--- Source material ---

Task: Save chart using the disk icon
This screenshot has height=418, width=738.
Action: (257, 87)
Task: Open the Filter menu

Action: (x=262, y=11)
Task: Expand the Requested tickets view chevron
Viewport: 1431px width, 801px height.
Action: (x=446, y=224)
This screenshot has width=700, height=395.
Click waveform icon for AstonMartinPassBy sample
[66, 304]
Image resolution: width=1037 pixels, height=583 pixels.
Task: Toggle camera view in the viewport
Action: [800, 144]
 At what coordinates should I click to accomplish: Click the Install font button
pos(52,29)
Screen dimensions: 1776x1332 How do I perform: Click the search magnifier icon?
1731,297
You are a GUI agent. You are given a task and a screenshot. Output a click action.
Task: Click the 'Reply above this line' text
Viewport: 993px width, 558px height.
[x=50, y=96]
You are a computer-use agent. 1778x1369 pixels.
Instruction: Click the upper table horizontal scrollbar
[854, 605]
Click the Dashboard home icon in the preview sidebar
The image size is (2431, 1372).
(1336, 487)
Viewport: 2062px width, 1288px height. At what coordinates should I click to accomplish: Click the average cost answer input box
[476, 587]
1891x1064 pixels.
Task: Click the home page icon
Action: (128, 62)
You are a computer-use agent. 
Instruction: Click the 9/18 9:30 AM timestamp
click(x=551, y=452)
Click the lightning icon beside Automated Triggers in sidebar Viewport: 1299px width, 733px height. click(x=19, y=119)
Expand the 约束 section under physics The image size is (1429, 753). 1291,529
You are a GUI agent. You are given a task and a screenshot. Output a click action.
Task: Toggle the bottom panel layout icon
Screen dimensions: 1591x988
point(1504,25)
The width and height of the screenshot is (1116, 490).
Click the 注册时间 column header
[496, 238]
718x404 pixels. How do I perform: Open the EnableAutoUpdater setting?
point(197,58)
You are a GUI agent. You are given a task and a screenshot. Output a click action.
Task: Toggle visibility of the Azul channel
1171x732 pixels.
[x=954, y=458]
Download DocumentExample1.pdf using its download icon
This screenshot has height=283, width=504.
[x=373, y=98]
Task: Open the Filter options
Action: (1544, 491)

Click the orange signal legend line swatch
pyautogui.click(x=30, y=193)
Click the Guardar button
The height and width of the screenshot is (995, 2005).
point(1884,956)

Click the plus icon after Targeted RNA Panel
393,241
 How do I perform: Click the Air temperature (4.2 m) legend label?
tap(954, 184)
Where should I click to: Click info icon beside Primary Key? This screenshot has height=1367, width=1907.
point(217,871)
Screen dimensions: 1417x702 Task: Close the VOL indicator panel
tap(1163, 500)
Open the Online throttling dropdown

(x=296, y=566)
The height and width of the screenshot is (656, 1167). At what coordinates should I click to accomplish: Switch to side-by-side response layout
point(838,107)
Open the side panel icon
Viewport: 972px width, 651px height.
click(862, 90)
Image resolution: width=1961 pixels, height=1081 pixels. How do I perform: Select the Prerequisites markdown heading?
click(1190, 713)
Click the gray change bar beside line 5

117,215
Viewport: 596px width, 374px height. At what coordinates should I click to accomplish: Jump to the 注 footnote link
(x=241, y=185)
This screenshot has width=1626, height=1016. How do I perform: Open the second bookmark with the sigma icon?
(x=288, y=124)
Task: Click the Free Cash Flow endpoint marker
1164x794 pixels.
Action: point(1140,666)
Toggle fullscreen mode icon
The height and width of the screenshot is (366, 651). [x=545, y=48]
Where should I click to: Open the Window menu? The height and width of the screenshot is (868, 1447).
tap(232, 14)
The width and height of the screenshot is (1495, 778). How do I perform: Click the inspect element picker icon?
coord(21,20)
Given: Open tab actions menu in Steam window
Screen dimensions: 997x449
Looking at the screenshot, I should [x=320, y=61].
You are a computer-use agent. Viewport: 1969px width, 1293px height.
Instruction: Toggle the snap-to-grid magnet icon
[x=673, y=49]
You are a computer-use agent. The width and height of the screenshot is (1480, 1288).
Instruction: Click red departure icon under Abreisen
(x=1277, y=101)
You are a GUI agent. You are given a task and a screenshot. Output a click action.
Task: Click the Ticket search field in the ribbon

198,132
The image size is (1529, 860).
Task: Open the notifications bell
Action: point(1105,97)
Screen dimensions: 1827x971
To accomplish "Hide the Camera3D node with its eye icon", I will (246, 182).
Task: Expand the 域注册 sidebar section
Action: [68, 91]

--- Directions for this task ---
Lines from the one with "You are a computer-use agent. Viewport: 1969px" through the last line of the listing above: return these exactly, and nothing else.

--- Expected answer ---
You are a computer-use agent. Viewport: 1969px width, 1293px height.
Instruction: Toggle the snap-to-grid magnet icon
[x=673, y=49]
You are a computer-use agent. The width and height of the screenshot is (1480, 1288).
Instruction: Click red departure icon under Abreisen
(x=1277, y=101)
You are a GUI agent. You are given a task and a screenshot. Output a click action.
Task: Click the Ticket search field in the ribbon

198,132
The image size is (1529, 860).
Task: Open the notifications bell
Action: point(1105,97)
Screen dimensions: 1827x971
To accomplish "Hide the Camera3D node with its eye icon", I will (246, 182).
Task: Expand the 域注册 sidebar section
Action: [68, 91]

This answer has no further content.